__Work task__: Beginning with the line that holds "1280x839 pixels. Task: Collapse" and ending with the last line below, please copy every line exactly, add nothing, and leave out the pictures.

━━ Dataset content ━━

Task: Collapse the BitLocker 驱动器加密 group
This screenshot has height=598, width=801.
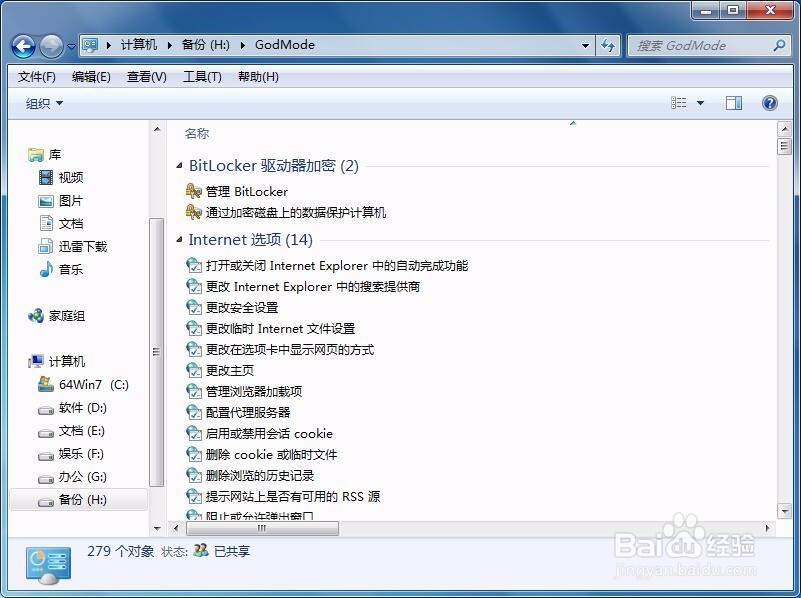Action: click(180, 165)
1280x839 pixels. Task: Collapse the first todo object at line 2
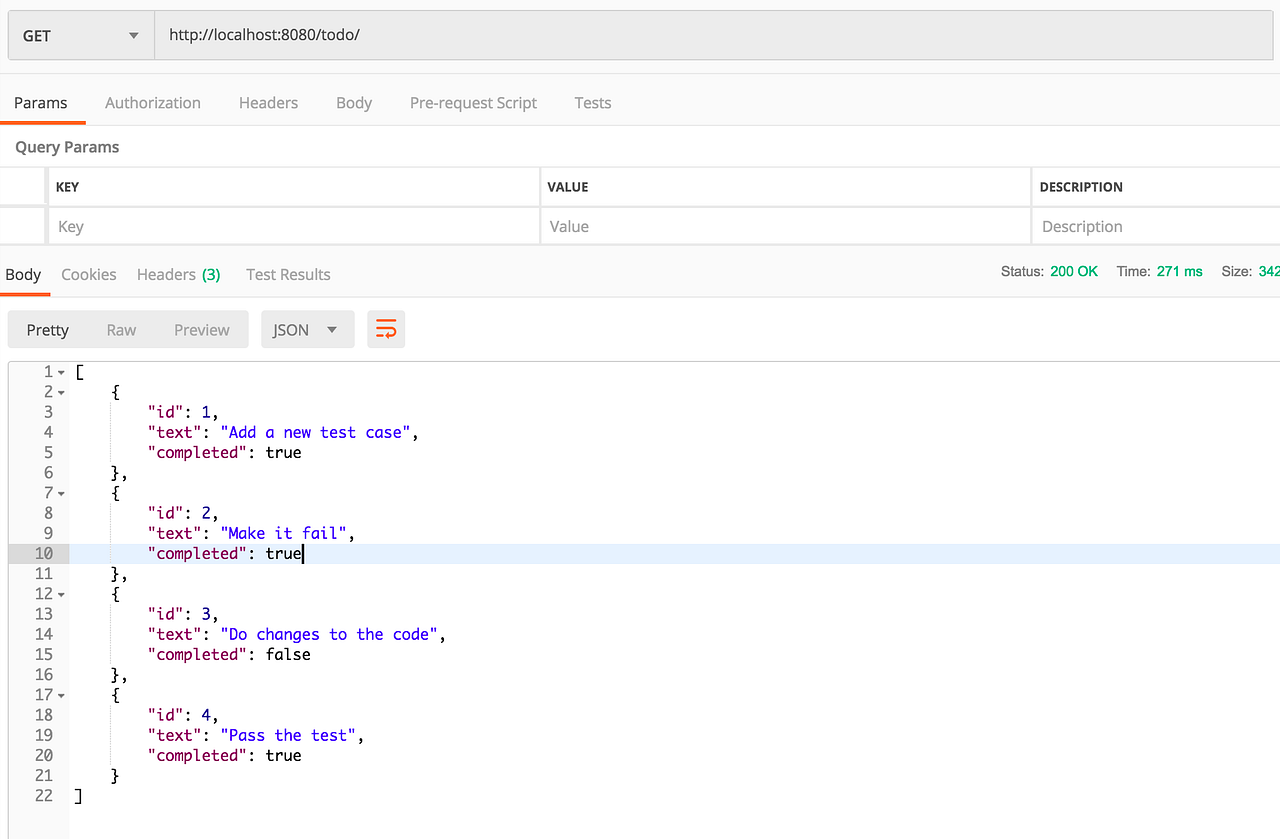tap(62, 391)
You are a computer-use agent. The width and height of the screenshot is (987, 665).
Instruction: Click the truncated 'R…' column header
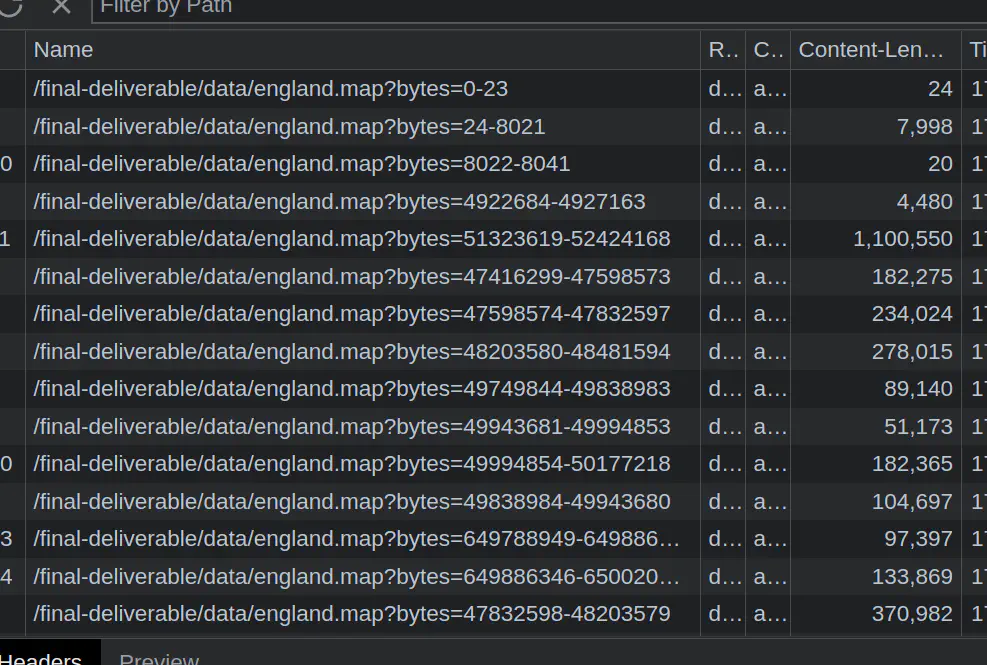point(723,50)
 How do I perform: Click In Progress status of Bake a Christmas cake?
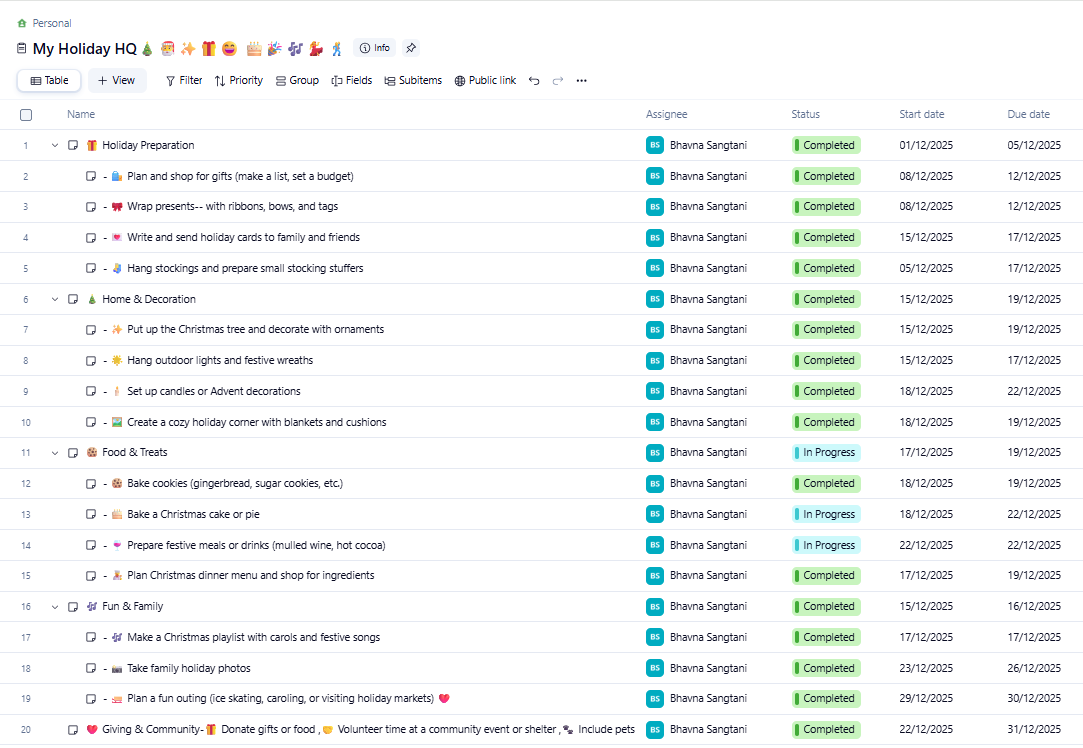tap(826, 514)
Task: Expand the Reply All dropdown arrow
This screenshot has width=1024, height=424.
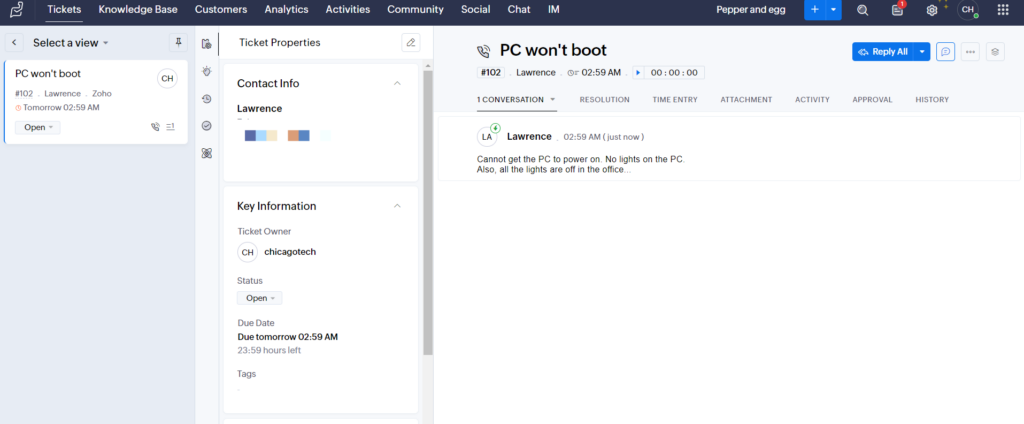Action: pos(922,52)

━━━

__Answer to this problem__:
1280x839 pixels. Task: Collapse the first todo object at line 2
tap(62, 391)
You are a computer-use agent. The width and height of the screenshot is (987, 665).
Instruction: Click the truncated 'R…' column header
point(723,50)
 How do I perform: Click In Progress status of Bake a Christmas cake?
tap(826, 514)
Task: Expand the Reply All dropdown arrow
This screenshot has width=1024, height=424.
Action: pos(922,52)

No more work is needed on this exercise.